- Other names: Anuresis
- Specialty: Nephrology

= Anuria =

Absence of urine

Anuria is nonpassage of urine, in practice is defined as passage of less than 100 milliliters of urine in a day. Anuria is often caused by failure in the function of kidneys. It may also occur because of some severe obstruction like kidney stones or tumours. It may occur with end stage kidney disease. It is a more extreme reduction than oliguria (hypouresis), with 100 mL/day being the conventional (albeit slightly arbitrary) cutoff point between the two.

==Signs and symptoms==
Anuria itself is a symptom, not a disease. It is often associated with other symptoms of kidney failure, such as lack of appetite, weakness, nausea and vomiting. These are mostly the result of buildup of toxins in the blood which would normally be removed by healthy kidneys.

==Causes==
Failure of kidney function, which can have multiple causes including medications or toxins (e.g., antifreeze, cephalosporins, ACEIs); diabetes; high blood pressure. Stones or tumours in the urinary tract can also cause it by creating an obstruction to urinary flow. High blood calcium, oxalate, or uric acid, can contribute to the risk of stone formation. In males, an enlarged prostate gland is a common cause of obstructive anuria.

Acute anuria, where the decline in urine production occurs quickly, is usually a sign of obstruction or acute kidney failure. Acute kidney failure can be caused by factors not related to the kidney, such as heart failure, mercury poisoning, infection, and other conditions that cause the kidney to be deprived of blood flow.

==Treatment==
Treatment is dependent on the underlying cause of this symptom. The most easily treatable cause is obstruction of urine flow, which is often solved by insertion of a urinary catheter into the urinary bladder.
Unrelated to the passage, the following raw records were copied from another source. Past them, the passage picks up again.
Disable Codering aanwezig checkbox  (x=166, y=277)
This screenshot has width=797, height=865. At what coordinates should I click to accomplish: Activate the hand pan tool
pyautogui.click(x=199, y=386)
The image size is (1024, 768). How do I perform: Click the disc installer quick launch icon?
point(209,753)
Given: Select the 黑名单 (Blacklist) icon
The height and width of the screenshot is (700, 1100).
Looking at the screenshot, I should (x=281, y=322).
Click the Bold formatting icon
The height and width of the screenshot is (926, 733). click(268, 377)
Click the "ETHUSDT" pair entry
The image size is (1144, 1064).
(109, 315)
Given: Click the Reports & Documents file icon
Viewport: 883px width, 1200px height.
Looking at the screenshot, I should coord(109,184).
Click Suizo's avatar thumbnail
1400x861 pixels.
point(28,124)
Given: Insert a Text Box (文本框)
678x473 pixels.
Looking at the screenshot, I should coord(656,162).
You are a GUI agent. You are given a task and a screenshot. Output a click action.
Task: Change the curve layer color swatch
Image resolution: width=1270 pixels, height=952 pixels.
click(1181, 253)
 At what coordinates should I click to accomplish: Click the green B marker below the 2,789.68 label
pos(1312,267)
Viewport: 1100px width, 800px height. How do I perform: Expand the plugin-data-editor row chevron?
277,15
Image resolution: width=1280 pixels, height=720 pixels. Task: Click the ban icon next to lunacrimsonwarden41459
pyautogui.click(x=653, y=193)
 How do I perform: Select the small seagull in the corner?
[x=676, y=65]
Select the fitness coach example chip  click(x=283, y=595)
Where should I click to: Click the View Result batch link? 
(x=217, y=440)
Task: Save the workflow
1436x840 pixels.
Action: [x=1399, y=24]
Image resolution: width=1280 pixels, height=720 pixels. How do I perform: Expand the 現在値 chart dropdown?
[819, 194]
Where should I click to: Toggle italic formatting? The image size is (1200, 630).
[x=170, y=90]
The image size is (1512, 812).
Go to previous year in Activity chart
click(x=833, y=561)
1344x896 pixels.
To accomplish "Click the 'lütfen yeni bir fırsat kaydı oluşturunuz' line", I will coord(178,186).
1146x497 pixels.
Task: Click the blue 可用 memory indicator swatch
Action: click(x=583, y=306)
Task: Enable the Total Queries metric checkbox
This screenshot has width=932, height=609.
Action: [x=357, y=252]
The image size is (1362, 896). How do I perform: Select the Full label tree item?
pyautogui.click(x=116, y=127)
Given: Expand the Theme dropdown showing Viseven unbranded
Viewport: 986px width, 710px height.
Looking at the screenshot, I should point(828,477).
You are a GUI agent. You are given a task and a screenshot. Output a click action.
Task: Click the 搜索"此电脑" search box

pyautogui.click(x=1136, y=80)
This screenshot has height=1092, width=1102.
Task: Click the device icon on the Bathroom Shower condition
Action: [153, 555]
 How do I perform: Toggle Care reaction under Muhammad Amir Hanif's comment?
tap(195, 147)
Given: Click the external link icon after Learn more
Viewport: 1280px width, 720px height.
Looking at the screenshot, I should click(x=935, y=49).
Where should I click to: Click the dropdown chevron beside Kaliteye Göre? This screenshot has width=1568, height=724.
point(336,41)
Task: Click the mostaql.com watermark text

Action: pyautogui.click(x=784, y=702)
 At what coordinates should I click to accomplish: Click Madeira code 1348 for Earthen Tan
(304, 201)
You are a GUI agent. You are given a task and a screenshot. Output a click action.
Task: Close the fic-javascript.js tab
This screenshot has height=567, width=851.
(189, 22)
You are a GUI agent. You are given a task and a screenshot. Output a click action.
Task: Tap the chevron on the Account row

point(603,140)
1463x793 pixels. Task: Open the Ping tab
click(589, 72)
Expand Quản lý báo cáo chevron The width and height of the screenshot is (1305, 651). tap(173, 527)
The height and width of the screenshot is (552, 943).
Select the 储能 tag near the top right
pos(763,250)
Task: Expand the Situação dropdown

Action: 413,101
Mannitol is a medicine that is used to increase the amount of water removed from the blood and thus improve the blood flow to the kidneys. However, mannitol is contraindicated in anuria secondary to renal disease, severe dehydration, intracranial bleeding (except during craniotomy), severe pulmonary congestion, or pulmonary edema.

Dextrose and dobutamine are both used to increase blood flow to the kidney and act within 30 to 60 minutes.